Target Date Funds

July 31, 2018

For the past several years, our financial advisors have helped to manage several 401(k) plans for small to medium size businesses. And though I discussed 401(k)s and Roth 401(k) and how they work, I haven’t yet addressed what should you invest your 401(k) account IN…?

This blog isn’t designed to tell you what to do. But, I will describe an investment option that may help you if you just don’t know what else to do. It’s sometimes referred to as the “do-it-for-me” option, or, a “set-it-and-forget-it” option. What is it? The target date fund.

Dart Board

The target date fund has many names: lifecycle, dynamic-risk, age-based, retirement-date, but it acts the same no matter what it’s called. Typically, they are a mutual fund that hold a mix of other investments. Sometimes it’s a mix of other mutual funds, and most likely it has both components of stocks and of fixed income in the investments. They are designed to be long-term retirement investment options, that get more conservative as you approach the “date” in the name. For example, a 2020 fund is likely to be more conservative than a 2030 fund.

You pick a date, usually based on a date close to when you’ll retire. So, if you are retiring in 2047, you might choose either the 2045 fund or the 2050 fund.

529 Plan accounts also have similar options. For investments there, you may choose the age-based option closest to your child’s age now, which will base the investments on the assumption that the child will enter college when they turn 18.

Pros:

  • This is like, the easiest option. You simply pick a fund based on a date, and then the fund manager does everything else for you. They will automatically rebalance* the fund as needed, at least annually, to get more conservative over time, which is probably what you would do anyway if you had resources to devote to this.
    • *Jill-splain this: Rebalancing means that you trade the account back to the targets. So, if you have an account that is 60% stocks and 40% fixed income, and due to market growth, now the stock funds have grown and take up 65% of the account, making fixed income only 35% of the account. Rebalancing would mean that you sell off that extra 5% of the stock portion, and invest the proceeds back into the fixed income portion, so that you get back to a 60/40 allocation.
  • There are many target date funds to choose from. (I guess this can also be a con, though.) But you can select target date funds that specifically are focused on socially responsible investments, for example.
  • These types of funds reduce the risk that your behavior may mess up your investment return. If you select the fund, and then leave it alone, it reduces the risk that you may panic at market downturns and sell your investment at the wrong time. With these funds, you put your money in and someone who is probably more knowledgeable than you with investments is at the helm of the decision-making.

Cons

  • Not custom at all. You might end up retiring earlier than the date chosen, due to unforeseen circumstances, and then the market dips and you’re left with a mix of investments that is far too aggressive and volatile for what you need. These funds align with people who follow a traditional path to retirement, and assume that because you are younger, you should be in a riskier asset allocation.
  • Fees are all over the place. Some target date funds are very low in fees, but others have a higher than average fee, because there is a manager behind them that is making these types of investment decisions.
  • It may cause you to rely on them too heavily, setting you up for failure. We learned in the financial crisis of 2008-2009, that fixed income doesn’t always mean safe investing, and some of these funds went down in value far more than they were expected to. You still need to pay attention (self-driving cars, anyone?).

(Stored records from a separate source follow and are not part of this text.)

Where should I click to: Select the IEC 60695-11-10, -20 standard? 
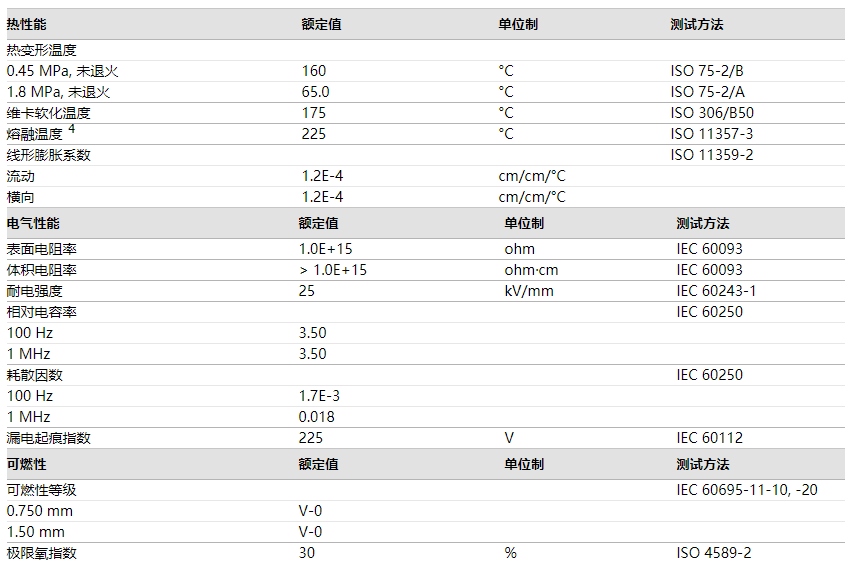746,490
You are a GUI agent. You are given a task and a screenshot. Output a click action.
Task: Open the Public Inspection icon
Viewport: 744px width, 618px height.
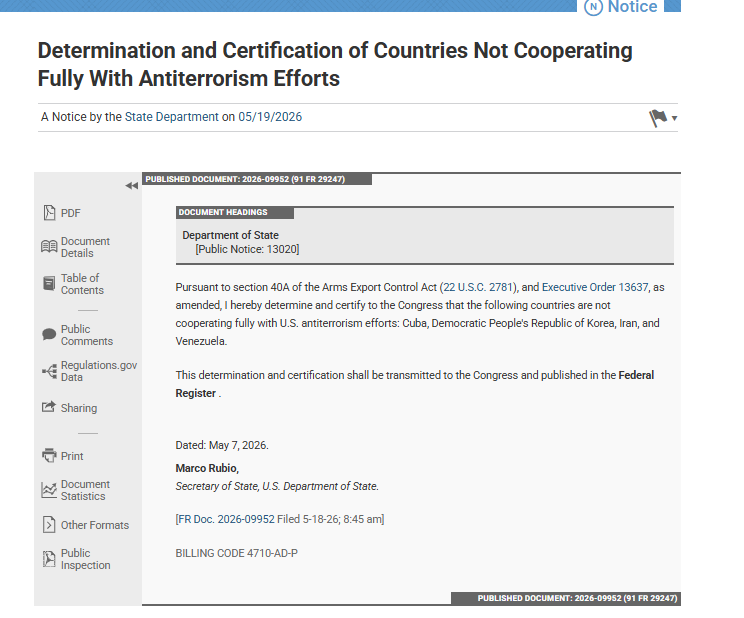click(49, 559)
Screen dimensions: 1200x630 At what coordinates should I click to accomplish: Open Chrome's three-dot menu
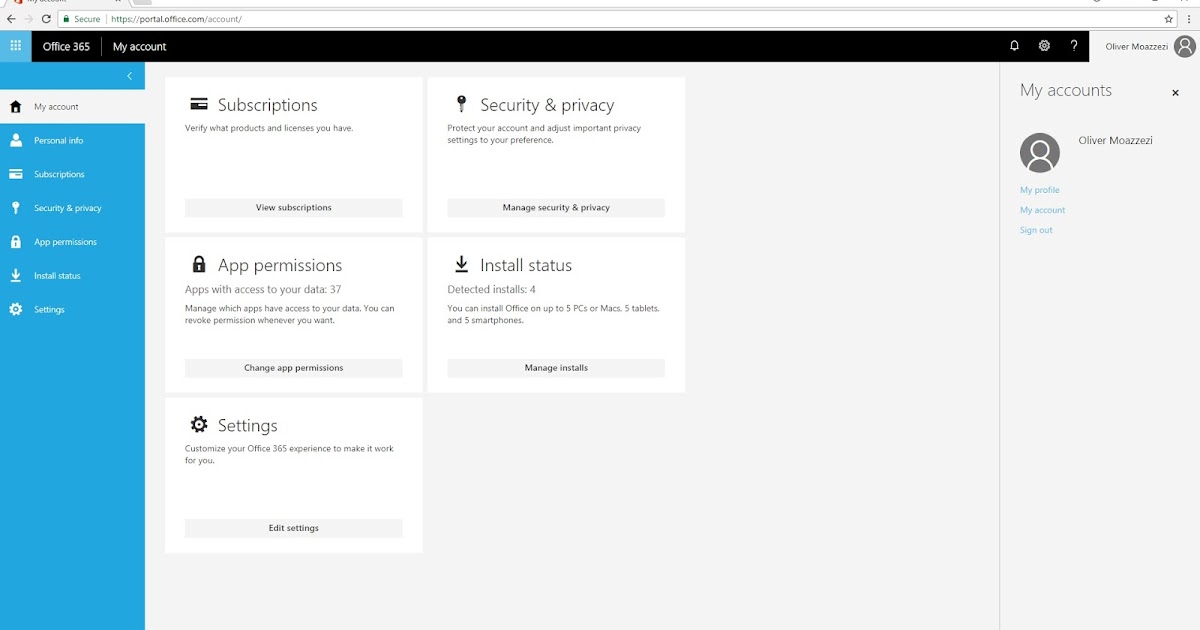click(1188, 18)
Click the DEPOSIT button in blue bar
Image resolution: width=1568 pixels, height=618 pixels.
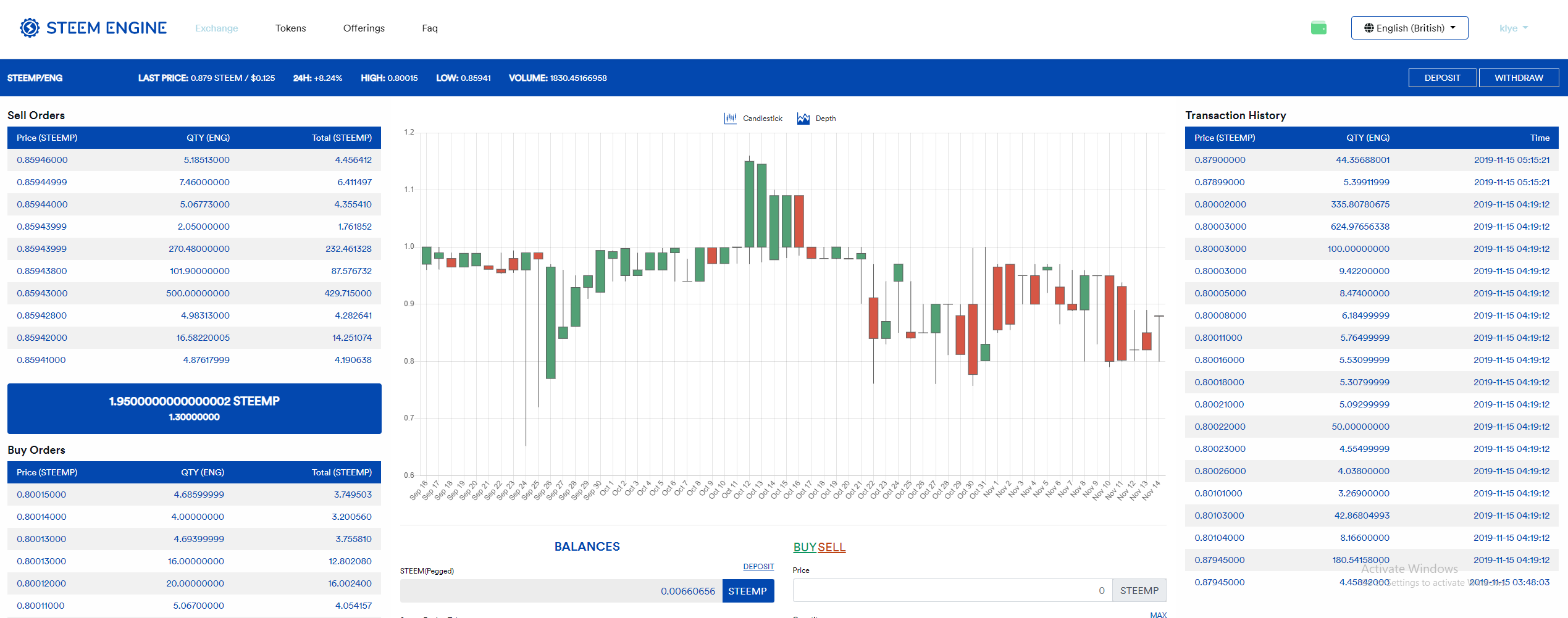pos(1442,78)
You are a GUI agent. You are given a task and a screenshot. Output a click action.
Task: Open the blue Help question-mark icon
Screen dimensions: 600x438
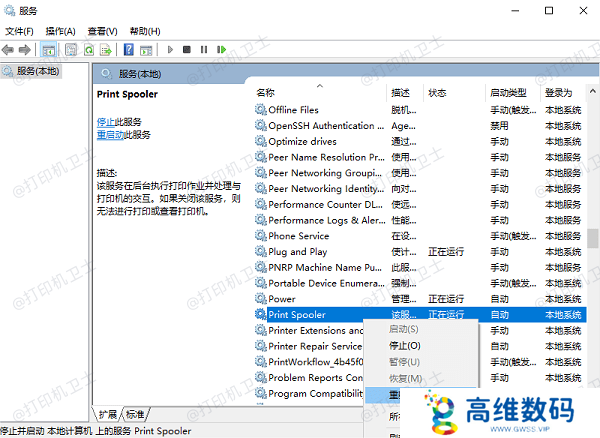pyautogui.click(x=129, y=49)
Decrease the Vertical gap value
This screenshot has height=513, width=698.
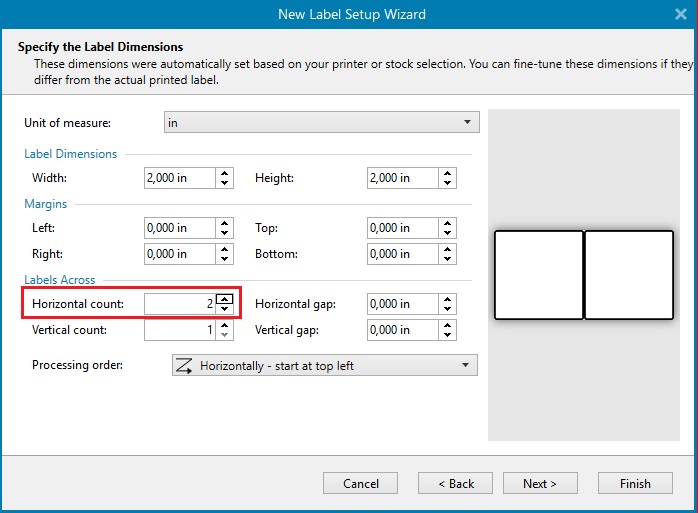(448, 335)
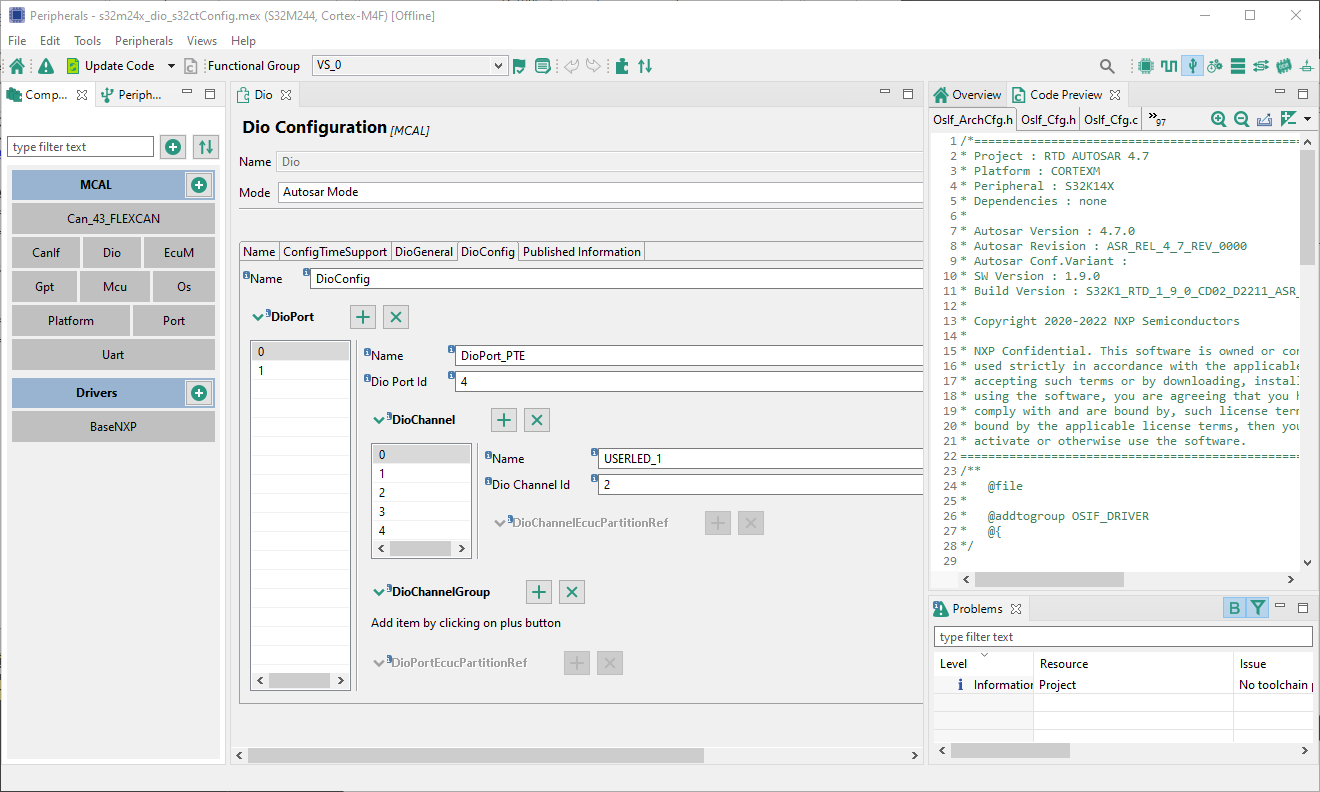The width and height of the screenshot is (1320, 792).
Task: Click the search icon on the main toolbar
Action: pyautogui.click(x=1107, y=65)

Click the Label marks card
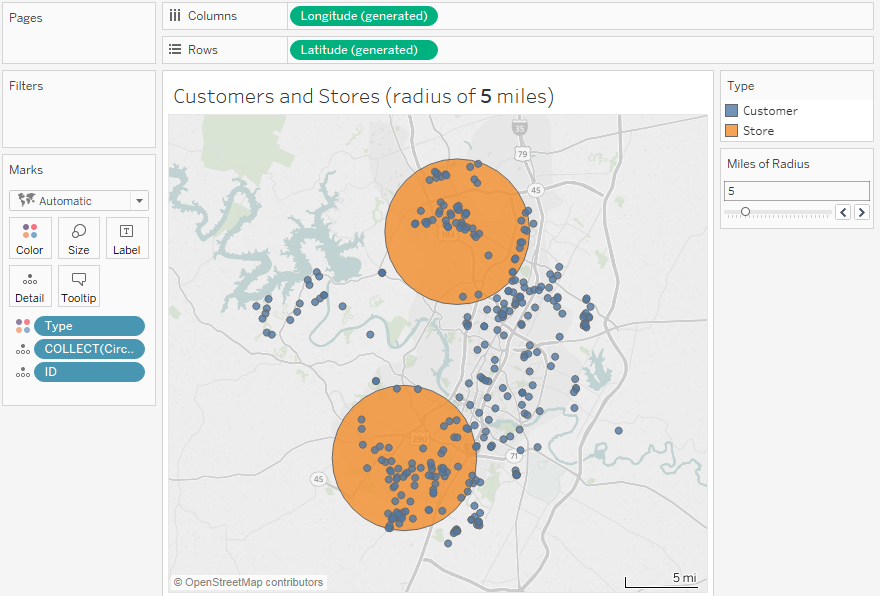pyautogui.click(x=127, y=238)
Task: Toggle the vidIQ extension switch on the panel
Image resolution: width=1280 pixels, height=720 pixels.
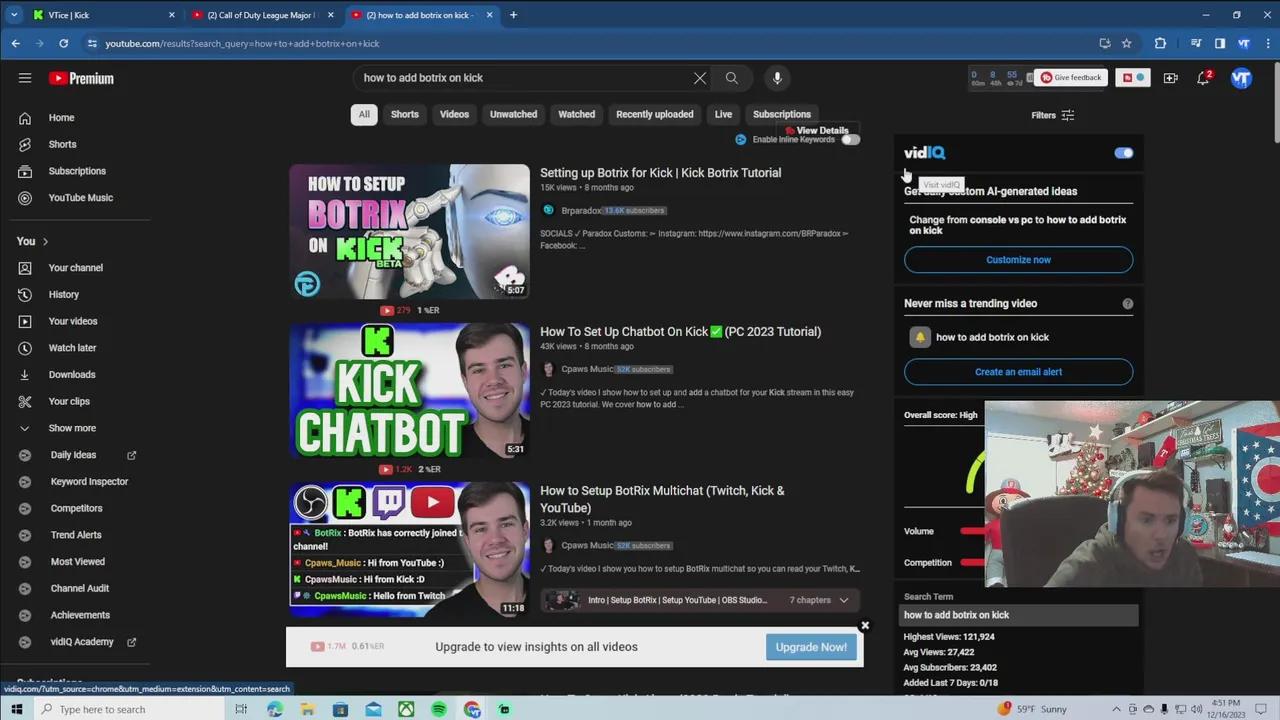Action: (1123, 152)
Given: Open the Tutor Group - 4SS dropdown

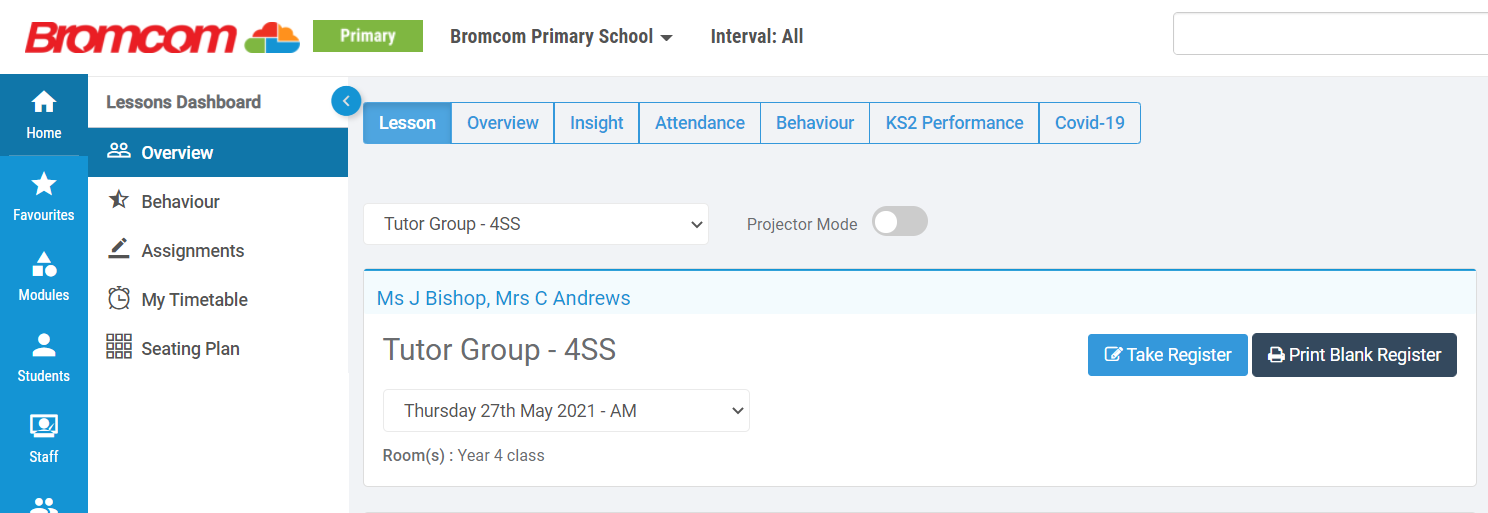Looking at the screenshot, I should (535, 224).
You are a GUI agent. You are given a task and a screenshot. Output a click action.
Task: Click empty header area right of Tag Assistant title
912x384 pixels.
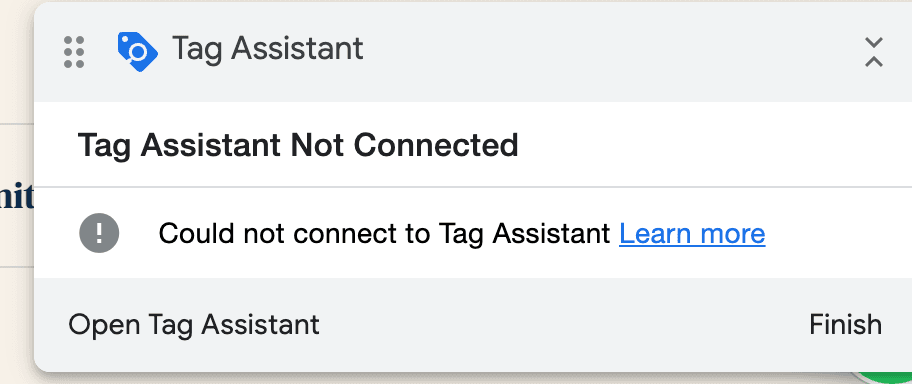(611, 51)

Each target date fund has what is called a glide path. This is the path that the fund takes to become more conservative. Different mutual fund companies take different approaches to their glide path. Some become more conservative than others in retirement, so do your research to find out which one best suites you. A sample glide path is illustrated below—this shows that the allocation of stocks to bonds, etc. gets lower as time gets closer to the retirement year:

Target Asset Allocation Graph

Target date funds may be a good option for you but as always, do your research or ask your financial advisor!

Any opinions are those of Jill Carr and not necessarily those of RJFS or Raymond James. The information has been obtained from sources considered to be reliable, but we do not guarantee that the foregoing material is accurate or complete. There is no assurance any of the trends mentioned will continue or forecasts will occur. Any information is not a complete summary or statement of all available data necessary for making an investment decision and does not constitute a recommendation.

Investing involves risk and investors may incur a profit or a loss. Diversification and asset allocation do not ensure a profit or protect against a loss.